Validation of WHO 2017 Classification and Identification of Prognostic Factors in Patients with Pancreatic Neuroendocrine Neoplasms: A Real-World Experience in Taiwan

Wei-Pang Ho¹, Wen-Chi Chou^1,2, Chia-Hsun Hsieh^1,2, Ming-Mo Hou¹, Wen-chi Shen^1,2, Pei-Wei Huang^1,2, Chiao-En Wu^1,2, Chih-Chung Hsu^1,2, Wen-Cheng Chang¹, Yung-Chia Kuo¹, Hung-Chih Hsu^1,2, Ching-Fu Chang^1,2, Po-Jung Su^1,2, Ren-Chin Wu^2,3, Jen-Shi Chen^1,2 , Wen-Kuan Huang^1,2,

1. Division of Hematology-Oncology, Department of Internal Medicine, Chang Gung Memorial Hospital at Linkou, Taoyuan, Taiwan.
2. College of Medicine, Chang Gung University, Taoyuan, Taiwan.
3. Department of Pathology, Chang Gung Memorial Hospital at Linkou, Taoyuan, Taiwan.

✉ Corresponding authors: Wen-Kuan Huang, Division of Hematology-Oncology, Department of Internal Medicine, Chang Gung Memorial Hospital at Linkou, Taoyuan, Taiwan, Tel: +886-03-3281200; E-mail address: medfoxtaiwancom. Jen-Shi Chen, Division of Hematology-Oncology, Department of Internal Medicine, Chang Gung Memorial Hospital at Linkou, Taoyuan, Taiwan, Tel: +886-03-3281200; E-mail address: js1101org.tw. More

Received 2025-8-18; Accepted 2025-10-20; Published 2025-10-27

Abstract

Background: Pancreatic neuroendocrine tumors (PanNETs) are rare neoplasms with an increasing incidence. This study aims to validate the clinical relevance of the WHO 2017 classification system in the Taiwanese population and identify independent prognostic factors for patients with PanNETs.

Materials and methods: We conducted a retrospective analysis of 176 patients with PanNETs from the Chang Gung Medical Hospital at Linkou in Taiwan, spanning the years 2009 to 2022. Pathology reports were reassessed according to the WHO 2017 classification.
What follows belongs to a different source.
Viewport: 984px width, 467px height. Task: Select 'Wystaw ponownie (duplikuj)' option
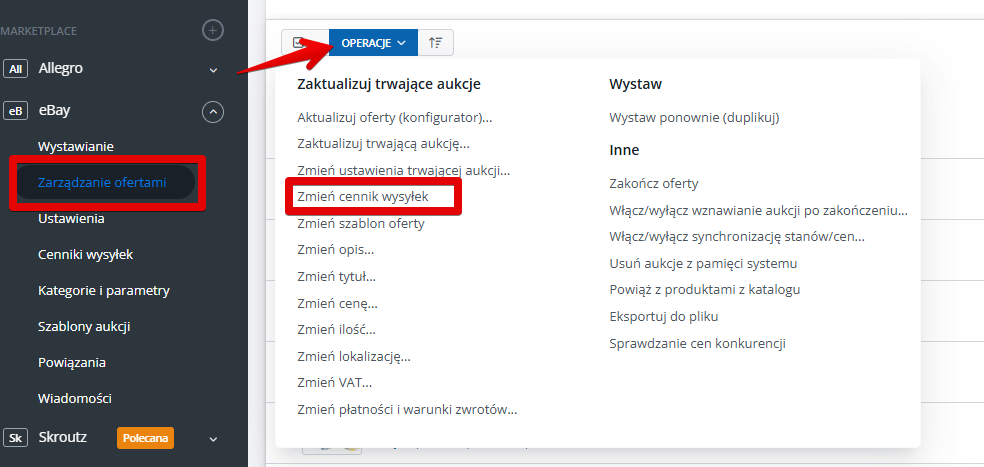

Clinical characteristics, treatment patterns, and survival outcomes were documented, with subgroup analyses to compare grade 3 (G3) neuroendocrine tumors and neuroendocrine carcinomas (NEC).

Results: The overall 5-year survival rate was 58.7%, with median survival of 107.6 months. Survival rates showed clear stratification across WHO 2017 classifications: G1 (83.1%, median 141.0 months), G2 (55.0%, median 105.2 months), G3 (14.6%, median 21.5 months), and NEC (9.4%, median 19.6 months). Multivariate analysis identified five independent prognostic factors: age over 60 years (HR 1.70), tumor size >2cm (HR 1.893), lymph node involvement (HR 1.801), distant metastasis (HR 3.042), and NEC classification (HR 2.382). NEC demonstrated significantly higher lymph node involvement (81% vs 48%, p=0.026), higher Ki-67 index (69 vs 43.8, p<0.001), and higher rates of metastases compared with G3 NET.

Conclusions: Our findings validate the prognostic utility of the WHO 2017 classification, particularly in differentiating NET G3 from NEC. This refined classification system, combined with identified prognostic factors, provides valuable guidance for clinical decision-making and treatment selection in patients with PanNETs.

Keywords: pancreatic neuroendocrine tumor, neuroendocrine carcinoma, WHO 2017 classification, prognostic factors

Introduction

Pancreatic neuroendocrine tumor (PanNETs) are rare neoplasms, accounting for ≤1% of all pancreatic tumors [1, 2]. Significantly, recent years have seen a notable increase in the incidence of pancreatic neuroendocrine tumors [2, 3], a phenomenon that can largely be attributed to advancements in diagnostic imaging and techniques [4]. A previous epidemiological study conducted in Taiwan reported an incidence of 0.446 cases per 100,000 individuals diagnosed with neuroendocrine tumors, further emphasizing the growing incidence [5]. This rise underscores the necessity for a comprehensive understanding of PanNETs to improve their effective management.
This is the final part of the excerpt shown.